Cosa pensa, in questo quadro, dell’introduzione nel Codice Penale del reato di femminicidio?
L’istituzione del delitto di femminicidio è un passo in avanti epocale della nostra legislazione penale, perché significa finalmente mettere la donna vittima di omicidio in quanto donna al centro di questo delitto. Nella norma così come è stata scritta mancano però due cose, innanzitutto l'incremento delle risorse. Si continuano a produrre una serie di norme che richiedono molto più impegno alla magistratura e alle forze di polizia senza prevedere risorse aggiuntive adeguate. Le faccio un esempio, con la l. 69/2019 (il “codice rosso”) è stata introdotta una norma per cui la vittima di violenza deve essere sentita entro tre giorni: una norma sacrosanta. Attualmente noi la applichiamo in modo tale perché la vittima può essere sentita o dal pubblico ministero o dalla polizia giudiziaria su delega del Pm. Il governo vuole modificarla prevedendo che la vittima nei tre giorni debba essere sentita necessariamente dal magistrato del pubblico ministero. Il che sarebbe anche giusto e meraviglioso, se non che il numero dei magistrati del pubblico ministero non consente di sentire personalmente tutte queste vittime. Alla Procura di Tivoli sei pubblici ministeri si occupano di questa materia (oltre che dei cosiddetti reati comuni), ma per sentire personalmente tutte le vittime ne servirebbero altri due che dovremmo distogliere da altri compiti, il che è impossibile pena la paralisi di indagini su ulteriori gravi delitti. Quindi o si incrementano i Pm oppure questa norma va rivista perché non è materialmente possibile applicarla. Oppure, e ciò sarà peggio, sarà applicata burocraticamente perché i Pm pur di rispettare la norma sentiranno la vittima in modo veloce, senza poter approfondire perché non avranno il tempo; ci tengo a dire che non sarà una scelta, ma una conseguenza della legge e delle scarse risorse.
Torniamo alla questione delle intercettazioni: questa norma avrà il paradossale effetto di determinare meno sicurezza per cittadini e cittadine.

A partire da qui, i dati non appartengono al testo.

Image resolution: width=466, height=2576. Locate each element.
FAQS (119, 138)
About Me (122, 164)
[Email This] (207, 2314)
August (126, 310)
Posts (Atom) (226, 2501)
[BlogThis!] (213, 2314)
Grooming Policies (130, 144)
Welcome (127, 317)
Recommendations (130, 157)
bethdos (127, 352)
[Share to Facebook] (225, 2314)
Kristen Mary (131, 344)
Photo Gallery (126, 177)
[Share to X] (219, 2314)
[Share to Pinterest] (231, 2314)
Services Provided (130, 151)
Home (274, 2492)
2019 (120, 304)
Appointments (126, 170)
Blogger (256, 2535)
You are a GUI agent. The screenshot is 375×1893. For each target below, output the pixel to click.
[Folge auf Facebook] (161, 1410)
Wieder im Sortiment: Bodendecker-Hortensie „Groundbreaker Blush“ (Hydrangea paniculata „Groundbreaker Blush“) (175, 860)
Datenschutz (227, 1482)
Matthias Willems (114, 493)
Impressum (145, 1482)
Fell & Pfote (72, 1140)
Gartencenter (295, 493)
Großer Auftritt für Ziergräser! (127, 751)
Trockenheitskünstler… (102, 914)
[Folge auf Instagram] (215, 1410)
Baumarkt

Non contribuirà dunque indirettamente anche a far aumentare la delegittimazione dei pubblici ministeri?
Assolutamente sì. A me, però, non preoccupano tanto le accuse ai pubblici ministeri di non scoprire i colpevoli di reato. A me preoccupa che i responsabili non potranno essere individuati e quindi reati molto gravi rimarranno senza gli autori del reato; lo Stato, la collettività e le vittime di quegli specifici reati non troveranno giustizia. Sia chiaro, vi è la presunzione di innocenza ed è colpevole solo chi è condannato all’esito del processo (con tre gradi di giudizio), ma consentiteci di cercare di individuarli. Guardi che il danno alla collettività e alle vittime di determinati reati è veramente irreparabile. E questo lo dico in base alla mia esperienza, non in modo ideologico né astratto. La Procura che dirigo è un osservatorio importante, con 600 mila abitanti e reati gravissimi; in base all’esperienza posso dire che con il limite di 45 giorni i responsabili di una serie di reati, tra questi anche omicidi, non li avremmo scoperti. Capisce? È una grave ferita alla collettività.
Queste preoccupazioni le avete sollevate durante le audizioni parlamentari perché non siete stati ascoltati?
Questo non lo deve chiedere a me, lo deve chiedere a chi non ci ha ascoltati.